In his 2011 paper “Wandering vectors and the reflexivity of free semigroup algebras” Kennedy solved the above Problems 2 and 3. The main (in my opinion) technical achievement was proving that every type L algebra has a wandering vector. From what I wrote above this implies in turn (by results of other researchers) that every type L algebra is reflexive and therefore that every free semigroup is reflexive (he obtained some other and sharper results which I shall not discuss). I will end this post by discussing the main ingredient that went into his proof that a wandering vector exists.

Let $V_1, \ldots, V_n$ be a row isometry. How does one produce a wandering vector? You might try to begin with a unit vector $u$ in the range of $V_1$. Then for all $i=1, \ldots, n$, $V_i u$ is orthogonal to $V_j u$ for $j \neq i$ and also to $u$ if $i \geq 2$ (because the ranges are orthogonal). But there is no reason why $u$ would be orthogonal to $V_1 u$. If you go and try to fix this in some direct way then you will probably not get very far. Kennedy’s approach is quite indirect, using what he calls “dual algebra techniques”, which he attributes to Bercovici, Foias, Pearcy, and others, and traces back to S. Brown’s proof of the existence of invariant subspaces for subnormal operators.

Definition: Let $\mathcal{S}$ be weak*–closed subspace of $B(H)$. $\mathcal{S}$ is said to have property $\mathbb{A}_1$ if for every weak*–continuous functional $\phi$ on $\mathcal{S}$, there exist $x,y \in H$ such that for all $T \in \mathcal{S}$

$\phi(T) = (Tx,y) .$

Property $\mathbb{A}_1$ can be thought of heuristically as measure of how small the predual of a subspace is. This is a truly non–trivial property to possess (and therefore very useful); for example, $B(H)$ does not have property $\mathbb{A}_1$. On the other hand, the infinite amplification of any weak* closed subspace does have property $\mathbb{A}_1$ (why?).

Kennedy proved that every type L algebra has property $\mathbb{A}_1$ (he actually proved that it has property $\mathbb{A}_1(1)$, which is a sharper version). A thick part of his paper was dedicated to this, and the argument is quite delicate and hard. I will not go into the details of that. Instead, I want to explain how property $\mathbb{A}_1$ implies the existence of a wandering vector, which is much easier to explain and shows how property $\mathbb{A}_1$ can be useful (but it must be understood that in order to see the heart of the proof you will really have to read Kennedy’s paper).
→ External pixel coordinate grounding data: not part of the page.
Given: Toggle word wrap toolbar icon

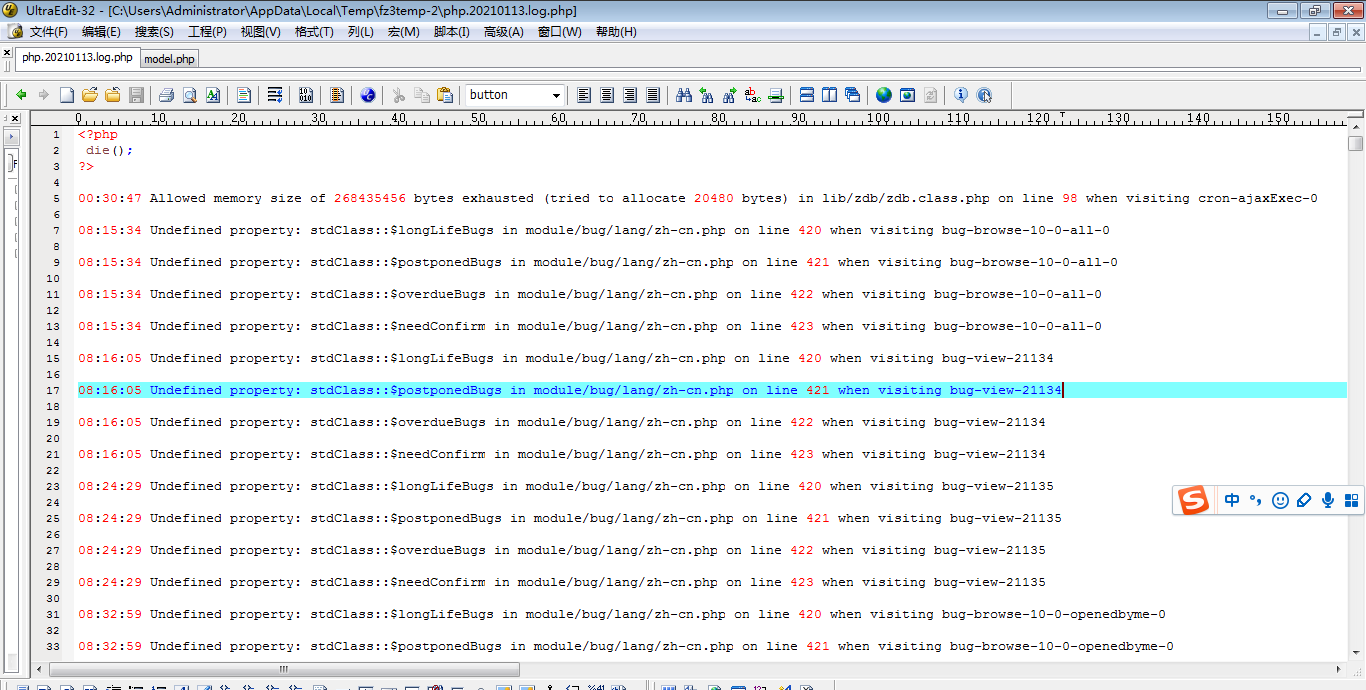Looking at the screenshot, I should [274, 95].
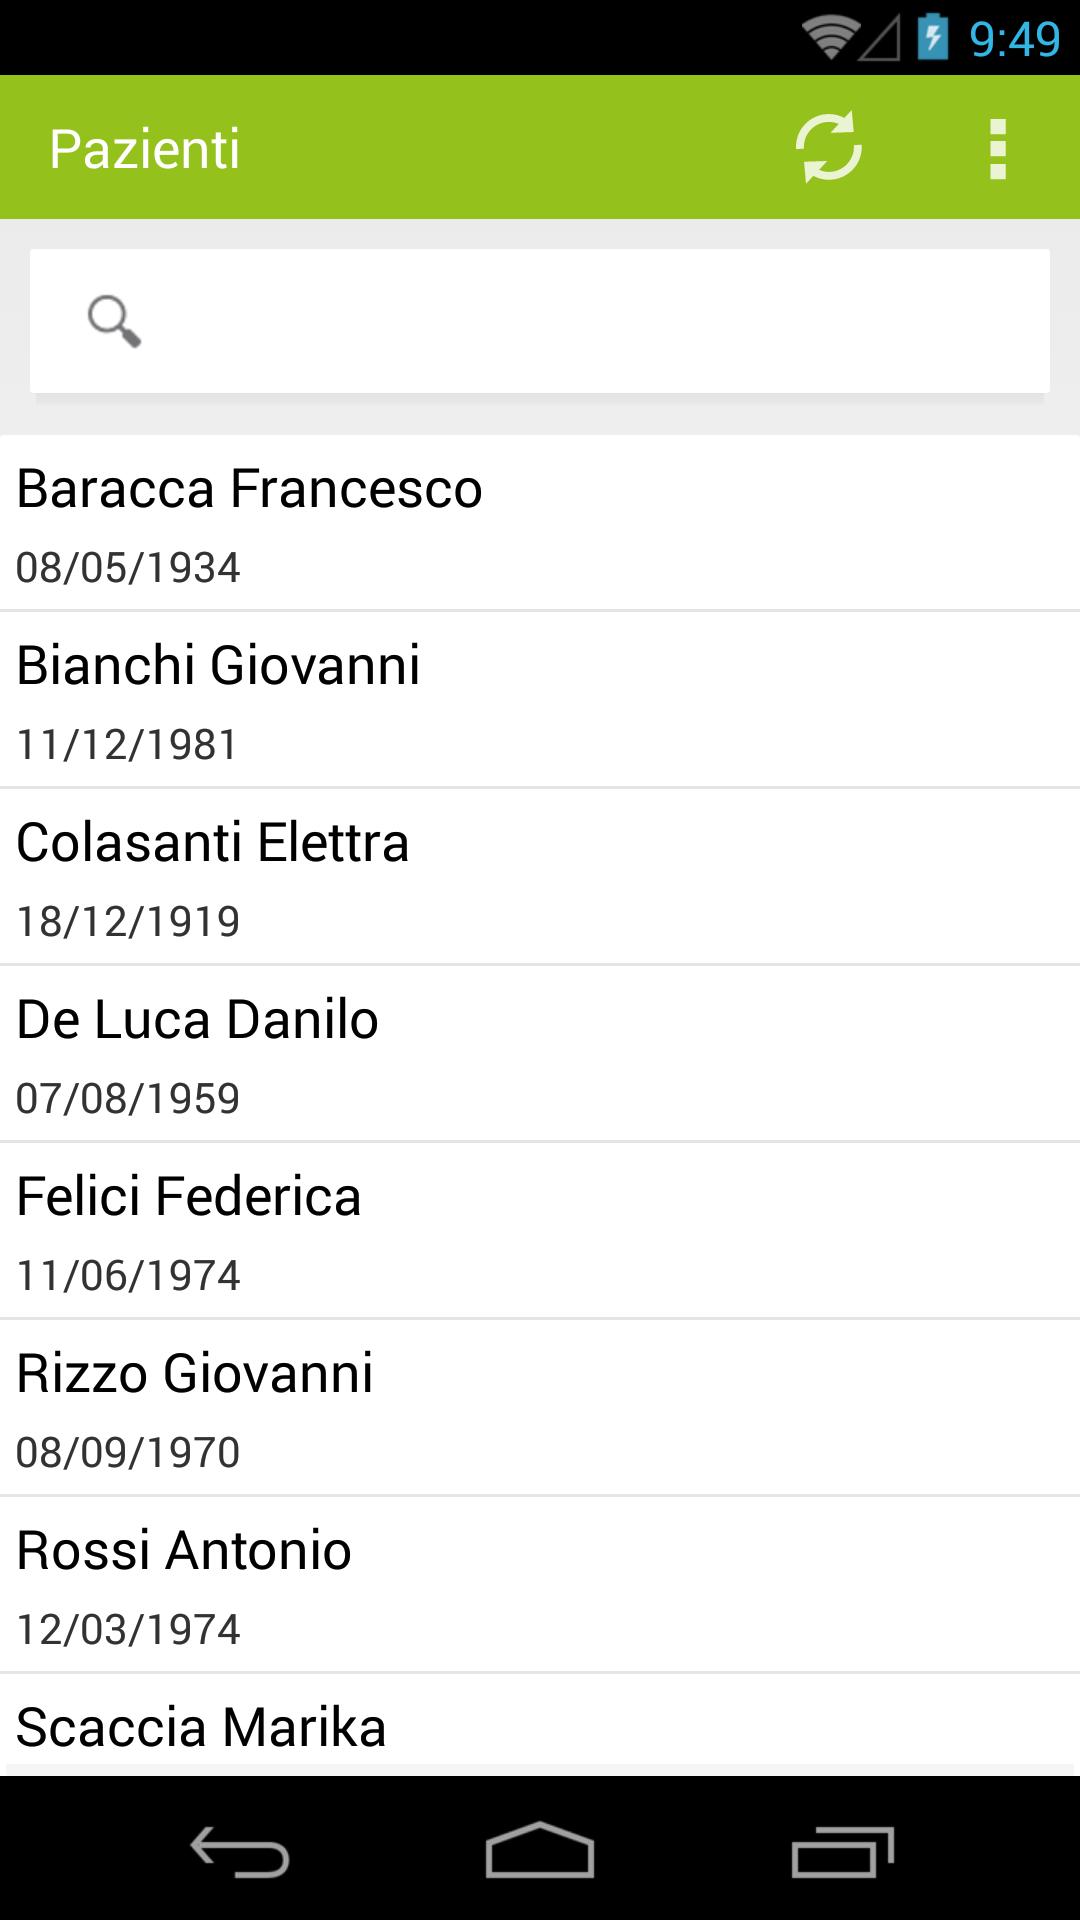
Task: Open Colasanti Elettra's record
Action: 540,876
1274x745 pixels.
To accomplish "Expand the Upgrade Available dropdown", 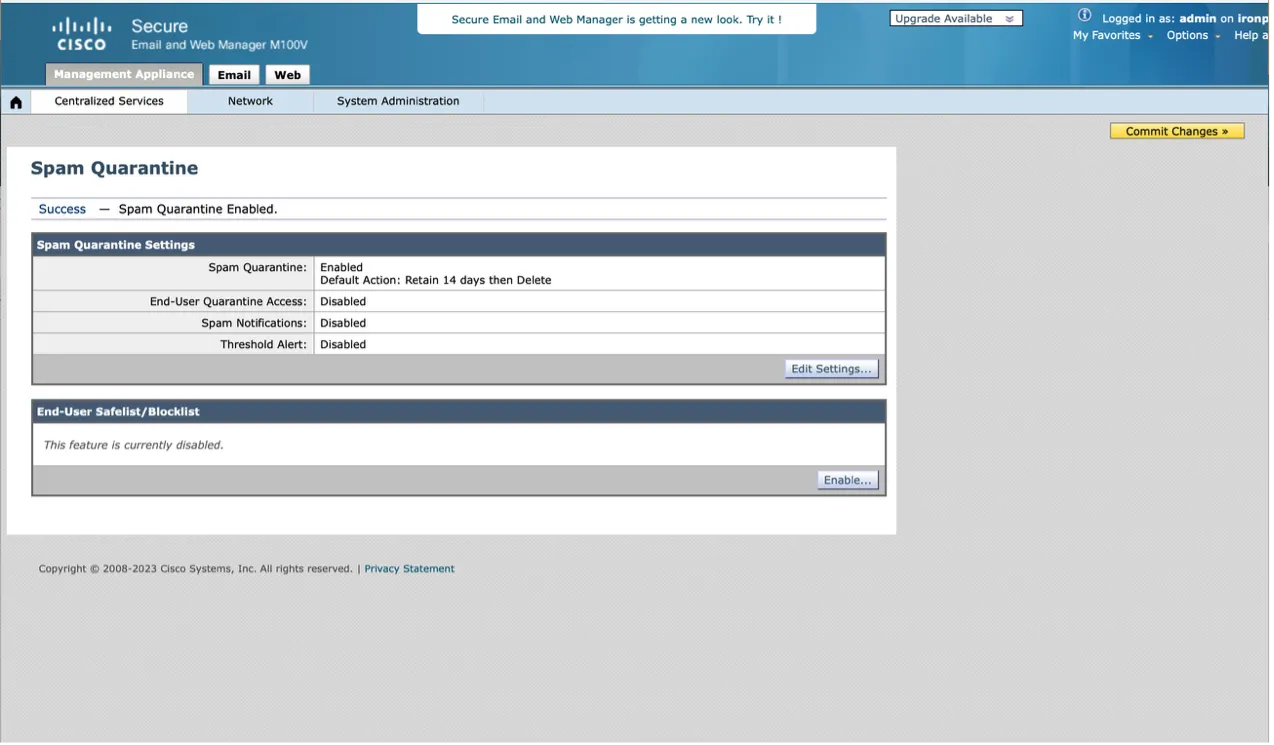I will (x=955, y=19).
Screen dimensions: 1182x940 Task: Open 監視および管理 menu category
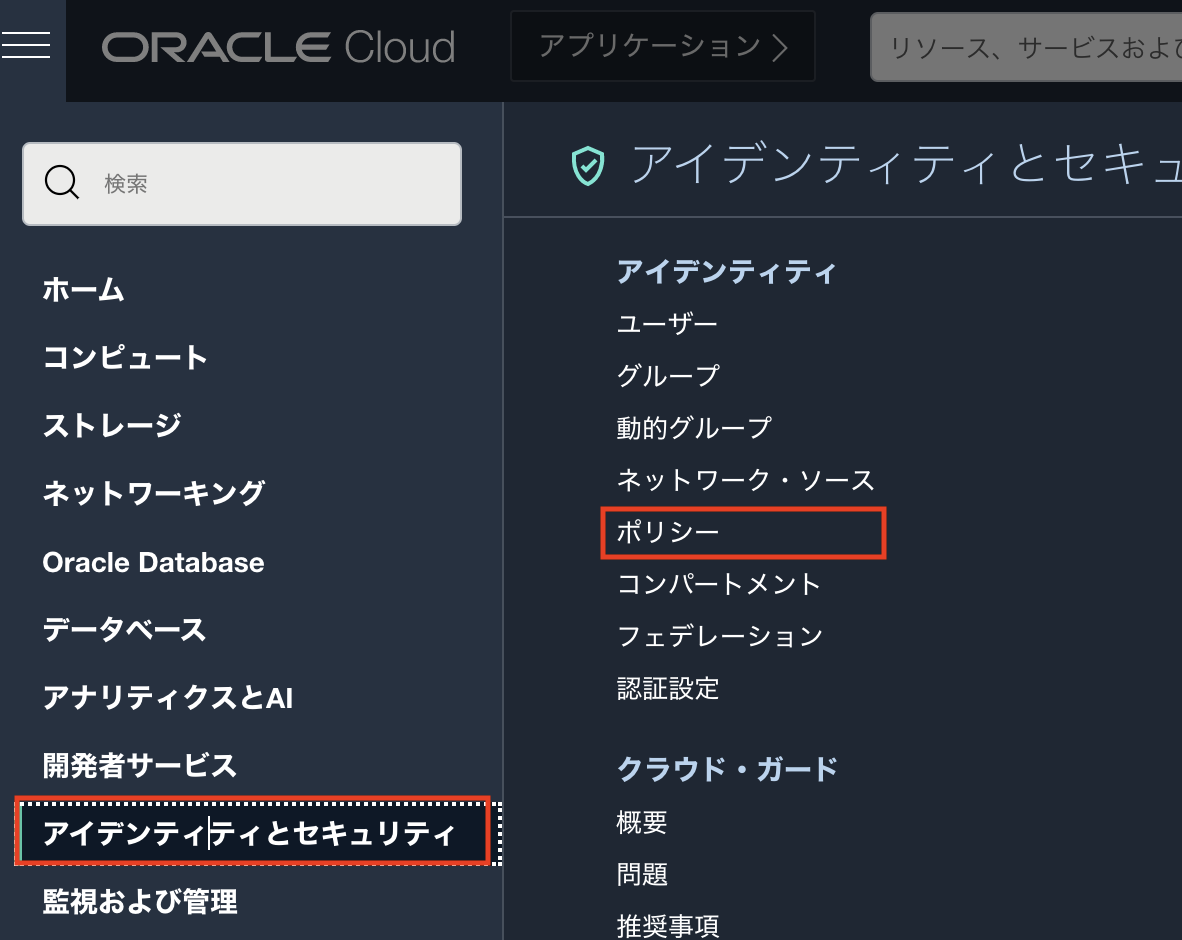coord(140,902)
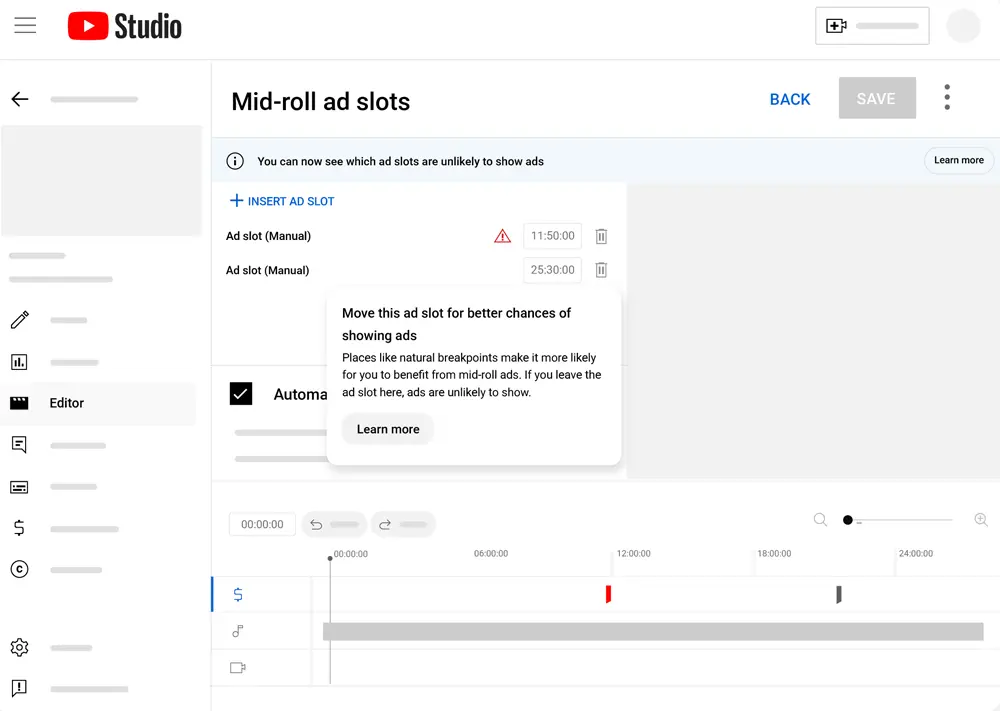Click the red ad slot marker on the timeline

[607, 594]
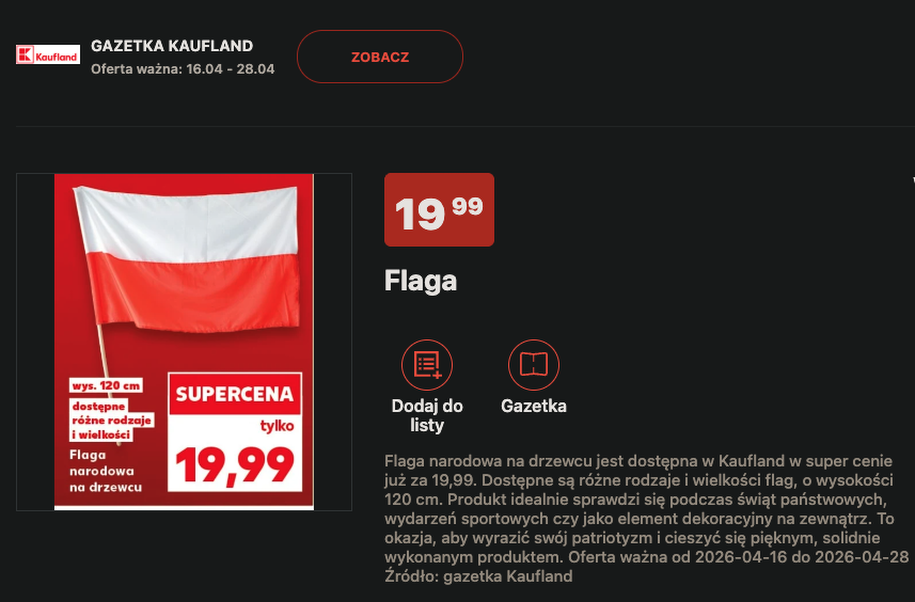Click the Źródło: gazetka Kaufland source line
The width and height of the screenshot is (915, 602).
[x=478, y=576]
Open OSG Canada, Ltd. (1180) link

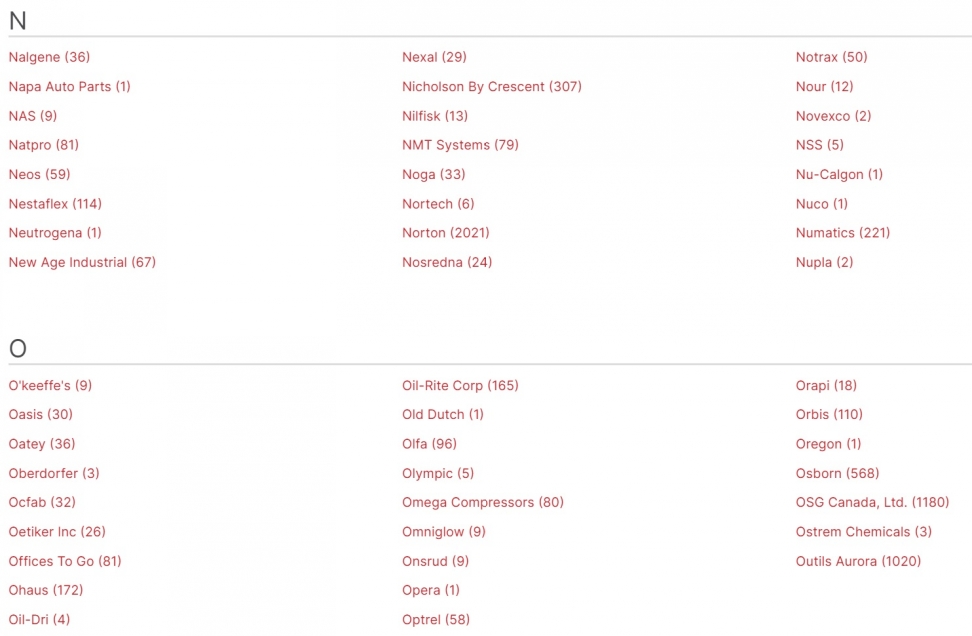(872, 502)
Theorem (Kennedy): Every type L free semigroup algebra has a wandering vector.

Proof: Let $V_1, \ldots, V_n$ be a row isometry on $H$ and let $\mathcal{A}$ be the free semigroup algebra that they generate. Let $\mathcal{A}_0$ be the weak*–closed ideal that is generated by $V_1, \ldots, V_n$. The canonical algebraic isomorphism between $\mathcal{A}$ and $\mathcal{L}_n$ sending $V_i$ to $L_i$ is known to be weak*–continuous (but this is not trivial). Therefore, $\mathcal{A}_0$ is a nontrivial ideal which does not contain $I := I_H$. By the Hahn–Banach Theorem, there is a weak*–continuous functional $\phi$ on $\mathcal{A}$ which annihilates $\mathcal{A}_0$ and maps $I$ to $1$. Since $\mathcal{A}$ has property $\mathbb{A}_1$, there are $x, y \in H$ such that

$\phi(T) = (Tx,y)$

for all $T \in \mathcal{A}$. We may assume that $y \in \mathcal{A} x$, because if it is not then we replace it with its projection on that space. On the other hand, we have that $(V_{i_1} \cdots V_{i_k} x, y) = 0$ for all $i_1 i_2 \cdots i_k \in F^n_+$, therefore $y \perp \mathcal{A}_0 x$. Thus $y \in \mathcal{A}x \ominus \mathcal{A}_0 x$ (the orthogonal complement of $\mathcal{A}_0 x$ inside $\mathcal{A} x$).

Let $u = y/\|y\|$. Then $u$ is the wandering vector that we are looking for. Indeed, for every $i_1, \ldots, i_k$, the vector $V_{i_1} \cdots V_{i_k} u$ is in $\mathcal{A}_0 u \subseteq \mathcal{A}_0 \mathcal{A} x = \mathcal{A}_0 x$, and therefore orthogonal to $u$, thus

$(V_{i_1} \cdots V_{i_k} u, u) = 0 .$

From here, using the pair–wise orthogonal ranges assumption, it easily follows that for every two distinct words $i_1 i_2 \cdots i_k$ and $j_1 j_2 \cdots j_m$ in $F^n_+$,  $(V_{i_1} \cdots V_{i_k} u, V_{j_1} \cdots V_{j_m} u) = 0$. That shows that $u$ is a wandering vector and completes the proof.